Cause défendable en droit

[17] Le prestataire prétend qu’il est possible de soutenir que la division générale a fondé sa décision sur une conclusion de fait erronée, tirée sans tenir compte des éléments portés à sa connaissance. J’ai demandé au prestataire de préciser quelles étaient les prétendues conclusions de fait erronées. Il laisse entendre que la division générale n’a pas considéré qu’il avait été forcé de quitter son emploi en raison de son niveau élevé de stress et de l’anxiété et de l’hypertension causées par le fait d’être victime de harcèlement sexuel. Ses médecins lui ont prescrit des médicaments contre l’anxiétéFootnote 12.

[18] En fait, la division générale a examiné les allégations de harcèlement sexuel du prestataire aux paragraphes 19 à 20 de sa décision. La division générale avait peu de détails sur les allégations de harcèlement sexuel. Elle a conclu que faits présentés étaient insuffisants pour appuyer une conclusion de harcèlement sexuel de la part de l’employeur. La division générale a souligné que l’employeur avait assuré au prestataire que la personne responsable du harcèlement n’était plus autorisée à revenir au travail. La division générale a également souligné que le prestataire avait dit qu’il retournerait au travail, si on lui en donnait la chance. La division générale a conclu que les éléments de preuve étaient insuffisamment pour conclure que le prestataire était fondé à quitter son emploi en raison du harcèlement sexuel chez son employeur.

[19] Le prestataire ne conteste pas les faits exposés par la division générale, et aucun autre élément de preuve ne permet de croire que la division générale a commis une erreur concernant les faits. Je ne suis donc pas convaincue qu’il est possible de soutenir que la division générale aurait fondé sa décision sur une conclusion de fait erronée relativement aux allégations du prestataire selon lesquelles il avait quitté son emploi en raison de harcèlement sexuel.

[20] Le prestataire affirme maintenant que son employeur, certains clients et des amis proches de son employeur l’ont harcelé sexuellement. Il a fourni quelques détails sur la façon dont ce harcèlement s’est produit. La division générale ne disposait pas de cet élément de preuve. J’ai demandé au prestataire s’il voulait demander l’annulation ou la modification de la décision de la division générale en fonction de ces faits ou de tout nouveau fait concernant le harcèlement sexuel qu’il aurait subi au travailFootnote 13. Le prestataire n’a pas dit s’il voulait ou non demander l’annulation ou la modification de la décision de la division générale en raison de tout nouveau fait important qu’il pourrait avoir.
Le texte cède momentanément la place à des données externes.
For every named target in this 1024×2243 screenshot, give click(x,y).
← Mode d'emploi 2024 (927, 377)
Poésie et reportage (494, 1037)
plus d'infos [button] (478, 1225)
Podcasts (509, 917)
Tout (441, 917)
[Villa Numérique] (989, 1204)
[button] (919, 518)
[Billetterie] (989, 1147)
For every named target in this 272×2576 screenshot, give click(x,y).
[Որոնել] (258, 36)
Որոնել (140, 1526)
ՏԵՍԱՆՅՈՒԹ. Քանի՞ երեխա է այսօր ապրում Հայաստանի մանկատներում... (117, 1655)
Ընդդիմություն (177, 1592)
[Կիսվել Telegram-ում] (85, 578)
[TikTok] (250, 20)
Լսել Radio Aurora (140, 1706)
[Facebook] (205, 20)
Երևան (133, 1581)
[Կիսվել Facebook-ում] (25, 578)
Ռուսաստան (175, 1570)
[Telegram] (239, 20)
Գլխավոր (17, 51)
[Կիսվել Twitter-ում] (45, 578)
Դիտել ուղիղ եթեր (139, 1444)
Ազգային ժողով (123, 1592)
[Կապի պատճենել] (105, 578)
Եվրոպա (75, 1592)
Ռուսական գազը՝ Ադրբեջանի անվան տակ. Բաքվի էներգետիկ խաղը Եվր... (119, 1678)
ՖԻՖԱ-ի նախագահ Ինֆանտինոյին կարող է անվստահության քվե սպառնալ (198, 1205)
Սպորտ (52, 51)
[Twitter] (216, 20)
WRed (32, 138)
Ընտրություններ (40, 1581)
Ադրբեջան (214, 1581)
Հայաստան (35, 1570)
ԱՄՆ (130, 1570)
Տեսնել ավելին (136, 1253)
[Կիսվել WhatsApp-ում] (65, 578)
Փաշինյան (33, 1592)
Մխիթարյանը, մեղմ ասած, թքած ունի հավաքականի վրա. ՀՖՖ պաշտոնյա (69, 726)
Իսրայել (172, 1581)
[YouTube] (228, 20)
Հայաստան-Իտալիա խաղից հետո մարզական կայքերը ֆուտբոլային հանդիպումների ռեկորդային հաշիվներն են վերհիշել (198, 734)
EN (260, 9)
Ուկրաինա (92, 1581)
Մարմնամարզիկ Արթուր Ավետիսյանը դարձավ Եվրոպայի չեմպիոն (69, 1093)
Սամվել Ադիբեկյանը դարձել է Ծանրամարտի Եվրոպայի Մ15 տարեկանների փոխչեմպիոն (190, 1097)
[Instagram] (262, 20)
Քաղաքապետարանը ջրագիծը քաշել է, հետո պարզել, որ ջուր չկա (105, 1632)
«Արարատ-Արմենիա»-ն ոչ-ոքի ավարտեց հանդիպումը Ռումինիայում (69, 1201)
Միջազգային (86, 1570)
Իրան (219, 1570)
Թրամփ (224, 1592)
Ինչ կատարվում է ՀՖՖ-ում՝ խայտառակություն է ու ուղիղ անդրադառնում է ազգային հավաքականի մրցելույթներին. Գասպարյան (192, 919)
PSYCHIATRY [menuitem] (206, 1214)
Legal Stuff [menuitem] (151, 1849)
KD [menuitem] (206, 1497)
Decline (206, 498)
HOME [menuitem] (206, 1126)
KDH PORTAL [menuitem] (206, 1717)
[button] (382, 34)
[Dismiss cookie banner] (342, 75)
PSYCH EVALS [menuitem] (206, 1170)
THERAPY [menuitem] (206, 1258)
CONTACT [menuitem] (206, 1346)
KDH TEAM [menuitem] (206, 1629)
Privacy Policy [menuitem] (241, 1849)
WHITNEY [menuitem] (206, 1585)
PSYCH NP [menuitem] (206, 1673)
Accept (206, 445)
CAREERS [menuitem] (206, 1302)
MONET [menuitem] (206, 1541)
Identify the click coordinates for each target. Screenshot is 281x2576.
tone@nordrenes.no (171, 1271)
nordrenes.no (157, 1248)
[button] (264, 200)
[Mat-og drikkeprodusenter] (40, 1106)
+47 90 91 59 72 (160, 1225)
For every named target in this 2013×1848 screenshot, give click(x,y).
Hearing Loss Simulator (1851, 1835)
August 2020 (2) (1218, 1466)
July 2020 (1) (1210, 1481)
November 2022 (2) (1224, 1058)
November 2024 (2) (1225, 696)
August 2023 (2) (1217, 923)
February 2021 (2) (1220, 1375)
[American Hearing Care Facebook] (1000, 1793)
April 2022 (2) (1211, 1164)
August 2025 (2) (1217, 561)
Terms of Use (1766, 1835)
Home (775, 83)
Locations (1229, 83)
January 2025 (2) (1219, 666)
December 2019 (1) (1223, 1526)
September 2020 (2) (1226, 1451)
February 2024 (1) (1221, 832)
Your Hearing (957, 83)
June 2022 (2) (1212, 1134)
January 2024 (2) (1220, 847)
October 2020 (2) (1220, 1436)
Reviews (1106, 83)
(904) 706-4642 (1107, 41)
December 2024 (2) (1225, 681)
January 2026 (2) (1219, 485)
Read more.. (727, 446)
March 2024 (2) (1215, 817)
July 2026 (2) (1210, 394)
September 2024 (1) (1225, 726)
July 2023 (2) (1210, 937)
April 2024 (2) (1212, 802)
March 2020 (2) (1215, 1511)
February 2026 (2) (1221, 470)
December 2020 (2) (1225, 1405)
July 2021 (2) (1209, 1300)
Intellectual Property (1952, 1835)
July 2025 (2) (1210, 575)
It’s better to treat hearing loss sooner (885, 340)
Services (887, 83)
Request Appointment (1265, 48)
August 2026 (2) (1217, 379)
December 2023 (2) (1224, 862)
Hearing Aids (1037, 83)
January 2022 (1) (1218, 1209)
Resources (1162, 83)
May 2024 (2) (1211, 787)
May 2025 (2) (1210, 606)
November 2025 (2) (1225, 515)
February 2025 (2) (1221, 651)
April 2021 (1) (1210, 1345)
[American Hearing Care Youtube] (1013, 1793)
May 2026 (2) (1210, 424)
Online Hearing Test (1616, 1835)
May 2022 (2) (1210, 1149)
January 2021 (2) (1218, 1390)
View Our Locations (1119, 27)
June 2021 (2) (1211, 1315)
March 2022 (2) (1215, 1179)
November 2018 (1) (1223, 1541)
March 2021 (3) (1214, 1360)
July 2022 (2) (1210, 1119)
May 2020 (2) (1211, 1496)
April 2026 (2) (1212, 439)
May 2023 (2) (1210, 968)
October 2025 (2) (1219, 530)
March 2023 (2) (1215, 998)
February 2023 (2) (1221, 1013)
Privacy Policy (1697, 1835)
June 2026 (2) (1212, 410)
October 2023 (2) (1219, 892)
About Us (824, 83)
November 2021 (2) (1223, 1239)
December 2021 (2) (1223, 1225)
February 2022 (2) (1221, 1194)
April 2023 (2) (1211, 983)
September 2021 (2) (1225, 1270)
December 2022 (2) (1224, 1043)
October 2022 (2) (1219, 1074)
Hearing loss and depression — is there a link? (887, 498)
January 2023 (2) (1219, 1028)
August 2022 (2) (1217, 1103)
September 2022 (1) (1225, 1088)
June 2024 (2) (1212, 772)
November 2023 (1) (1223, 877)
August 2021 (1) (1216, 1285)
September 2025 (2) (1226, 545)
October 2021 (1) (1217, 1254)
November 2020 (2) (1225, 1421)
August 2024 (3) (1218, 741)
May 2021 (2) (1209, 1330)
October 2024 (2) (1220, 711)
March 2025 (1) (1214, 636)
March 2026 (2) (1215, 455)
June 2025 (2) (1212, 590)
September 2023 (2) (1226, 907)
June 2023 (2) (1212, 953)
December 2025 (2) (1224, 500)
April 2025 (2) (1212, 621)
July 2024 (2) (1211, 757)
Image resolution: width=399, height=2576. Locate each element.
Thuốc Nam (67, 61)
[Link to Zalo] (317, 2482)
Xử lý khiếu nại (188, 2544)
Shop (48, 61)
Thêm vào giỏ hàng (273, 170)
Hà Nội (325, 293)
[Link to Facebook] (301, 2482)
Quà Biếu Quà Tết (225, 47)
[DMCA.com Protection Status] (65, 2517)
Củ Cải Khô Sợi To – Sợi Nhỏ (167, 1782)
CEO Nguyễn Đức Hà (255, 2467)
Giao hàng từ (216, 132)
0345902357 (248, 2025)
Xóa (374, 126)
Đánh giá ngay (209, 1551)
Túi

[21] Il semble que le prestataire me demande de reconsidérer la décision de la division générale et d’en arriver à une décision plus favorable. Toutefois, l’article 58(1) de la LMEDS ne permet pas la réévaluation de la preuve ni la tenue d’une nouvelle audience sur l’affaire.

[22] J’ai examiné le dossier sous-jacent pour m’assurer que la division générale n’a commis aucune erreur de droit ni ignoré ou mal interprété des éléments de preuve ou des arguments importants. Le résumé des faits rédigé la membre de la division générale concorde avec la preuve au dossier. La membre a tenu compte des éléments de preuve dont elle disposait. Elle a examiné si le prestataire avait volontairement quitté son emploi, s’il était fondé à quitter volontairement son emploi et si des solutions raisonnables lui auraient permis de conserver son emploi. Je ne vois aucune erreur dans l’analyse juridique faite par la membre.

[23] En résumé, je ne suis pas convaincue que l’appel a une chance raisonnable de succès ou qu’il est possible de soutenir que la division générale aurait fondé sa décision sur une conclusion de fait erronée fondée sur les éléments portés à sa connaissance.

Question en litige no 3 : L’appel a‑t‑il une chance raisonnable de succès?

[24] Pour les motifs que j’ai mentionnés ci-dessus, je ne suis pas convaincue que l’appel a une chance raisonnable de succès et je rejette donc la demande de permission d’en appeler du prestataire.

Conclusion

[25] Puisque je ne suis pas convaincue que l’affaire révèle une cause défendable en droit, je refuse la demande de prorogation du délai. Je refuse aussi la demande de permission d’en appeler.